今回の改正で、販売店にとって最もインパクトが大きいのが両罰規定の導入です。

これまでは違反があっても、処罰対象は実務を行った個人に限定されるケースが多くありました。

しかし改正後は、

  • 違反行為を行った 社員個人
  • その行為を業務として行わせた 法人(会社)

両方が同時に処罰対象となります。

想定される罰則

  • 個人:1年以下の懲役または100万円以下の罰金
  • 法人:100万円以下の罰金

金額以上に深刻なのは、コンプライアンス違反としての社会的評価の低下です。

メーカーとの契約、金融機関の評価、顧客からの信頼――
そのすべてに影響が及ぶリスクがあります。


現場で起こりやすい違反行為(自動車関連)

車庫証明に関する例

  • 販売員が申請書を作成する
  • 顧客情報をシステムに流し込み書類を完成させる
  • 提出後、警察署で修正・追記を行う
  • 窓口対応としてその場で訂正する

自動車登録に関する例

  • OCR用紙や登録申請書を作成する
  • システム出力で実質的に書類を完成させる
  • 運輸支局で補正や追記を行う

「少し直しただけ」「頼まれたから」といった事情があっても、作成行為に該当すれば違反です。

【公式見解】日本行政書士会連合会が示す「違反となる具体例」

ここまで紹介した内容は、決して誇張や一行政書士の独自解釈ではありません。

日本行政書士会連合会は、令和7年12月24日付で、自動車販売会社に向けた公式な周知文を公表し、
車庫証明申請および自動車登録手続において、行政書士法違反となる具体例を明確に示しています。

以下は、その周知文の一部抜粋です。


よくある誤解

「提出だけなら問題ない?」

提出行為そのものは直ちに違法とは限りません。
しかし現実には、窓口での補正・訂正対応が発生しやすく、結果的に違反となるリスクが極めて高い運用です。


OSS(ワンストップサービス)でも油断は禁物

自動車登録のデジタル化が進んでいますが、OSSだから自由に代行できるわけではありません

他人の依頼を受け、報酬を得て申請データを作成・送信する行為は、オンラインであっても行政書士の業務範囲と判断される可能性があります。


行政書士に依頼する本当のメリット

単なる「外注」ではありません。

  • 営業担当者が本業に集中できる
  • 最新の法改正に即した対応が可能
  • 不備・却下リスクの低減
  • 特定行政書士であれば不服申立ての代理も可能

法的リスクの回避そのものが経営メリットになります。


丁種封印資格を持つ行政書士という選択

登録からナンバー封印まで一貫対応できる丁種封印取付資格者の存在は、業務効率とコンプライアンスの両立に直結します。

登録・封印・納車までをスムーズに進められる体制は、販売店・顧客双方にとって大きな価値です。


これからの自動車業界に求められる姿勢

2026年以降は、「売れるかどうか」だけでなく**「適正な手続きをしているか」**が問われる時代です。
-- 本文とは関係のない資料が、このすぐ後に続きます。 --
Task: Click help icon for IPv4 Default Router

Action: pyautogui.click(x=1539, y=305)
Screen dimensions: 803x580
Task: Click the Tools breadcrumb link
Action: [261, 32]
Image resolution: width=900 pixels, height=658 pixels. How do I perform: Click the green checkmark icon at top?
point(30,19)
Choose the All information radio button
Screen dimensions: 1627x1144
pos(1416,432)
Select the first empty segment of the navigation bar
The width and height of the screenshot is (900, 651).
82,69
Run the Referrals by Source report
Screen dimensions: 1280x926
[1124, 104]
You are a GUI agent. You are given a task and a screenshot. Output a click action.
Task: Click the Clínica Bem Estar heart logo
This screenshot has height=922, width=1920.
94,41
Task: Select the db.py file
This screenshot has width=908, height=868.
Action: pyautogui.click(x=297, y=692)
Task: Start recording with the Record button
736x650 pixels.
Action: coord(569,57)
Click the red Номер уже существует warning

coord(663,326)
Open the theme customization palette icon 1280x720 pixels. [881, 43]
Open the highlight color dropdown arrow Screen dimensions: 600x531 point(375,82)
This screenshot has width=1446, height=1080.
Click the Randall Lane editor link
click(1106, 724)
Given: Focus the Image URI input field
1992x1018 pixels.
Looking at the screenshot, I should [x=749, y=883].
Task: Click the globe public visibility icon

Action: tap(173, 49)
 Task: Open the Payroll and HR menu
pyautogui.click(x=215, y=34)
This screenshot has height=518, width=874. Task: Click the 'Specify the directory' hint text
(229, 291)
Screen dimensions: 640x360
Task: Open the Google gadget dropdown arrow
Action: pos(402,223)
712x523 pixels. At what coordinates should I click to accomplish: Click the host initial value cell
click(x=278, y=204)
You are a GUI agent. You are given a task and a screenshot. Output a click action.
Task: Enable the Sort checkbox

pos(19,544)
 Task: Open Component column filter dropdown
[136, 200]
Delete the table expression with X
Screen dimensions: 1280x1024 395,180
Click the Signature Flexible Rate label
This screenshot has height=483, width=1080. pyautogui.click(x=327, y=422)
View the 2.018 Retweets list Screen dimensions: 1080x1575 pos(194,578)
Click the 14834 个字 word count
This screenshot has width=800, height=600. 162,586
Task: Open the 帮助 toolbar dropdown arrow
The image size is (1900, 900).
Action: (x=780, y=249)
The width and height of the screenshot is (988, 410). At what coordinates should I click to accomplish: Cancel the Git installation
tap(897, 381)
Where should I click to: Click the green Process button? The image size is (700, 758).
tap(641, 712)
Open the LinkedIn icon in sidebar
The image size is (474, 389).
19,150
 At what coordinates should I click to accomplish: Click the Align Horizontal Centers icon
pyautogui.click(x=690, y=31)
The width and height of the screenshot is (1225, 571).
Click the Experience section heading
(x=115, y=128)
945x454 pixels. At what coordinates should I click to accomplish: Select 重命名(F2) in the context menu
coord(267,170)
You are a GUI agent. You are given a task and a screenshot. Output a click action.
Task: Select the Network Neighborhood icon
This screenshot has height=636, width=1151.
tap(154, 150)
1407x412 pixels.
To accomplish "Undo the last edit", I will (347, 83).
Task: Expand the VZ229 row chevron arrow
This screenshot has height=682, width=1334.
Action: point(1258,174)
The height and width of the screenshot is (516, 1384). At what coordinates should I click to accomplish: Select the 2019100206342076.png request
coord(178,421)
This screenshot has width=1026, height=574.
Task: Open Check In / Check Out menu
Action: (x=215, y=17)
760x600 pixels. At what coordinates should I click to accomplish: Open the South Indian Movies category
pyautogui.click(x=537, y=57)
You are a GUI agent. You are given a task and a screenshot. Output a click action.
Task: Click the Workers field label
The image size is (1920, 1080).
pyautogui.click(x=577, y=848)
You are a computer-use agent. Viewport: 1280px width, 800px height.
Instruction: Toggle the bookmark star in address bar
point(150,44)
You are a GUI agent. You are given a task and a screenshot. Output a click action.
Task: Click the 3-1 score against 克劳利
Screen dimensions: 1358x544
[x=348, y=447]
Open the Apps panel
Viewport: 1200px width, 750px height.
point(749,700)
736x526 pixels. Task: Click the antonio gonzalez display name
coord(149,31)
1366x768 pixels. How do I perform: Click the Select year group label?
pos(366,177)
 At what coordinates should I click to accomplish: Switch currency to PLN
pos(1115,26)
行政書士との連携を明確に打ち出すことは、むしろ信頼獲得と差別化につながります。


まとめ

改正行政書士法は“経営の見直し”を迫っている

今回の法改正は、自動車業界を締め付けるためのものではありません。

不透明な慣行を是正し、業界全体の信頼性を高めるための転換点です。

今こそ、業務フローの見直しと、行政書士との適正な連携を進めるべき時期と言えるでしょう。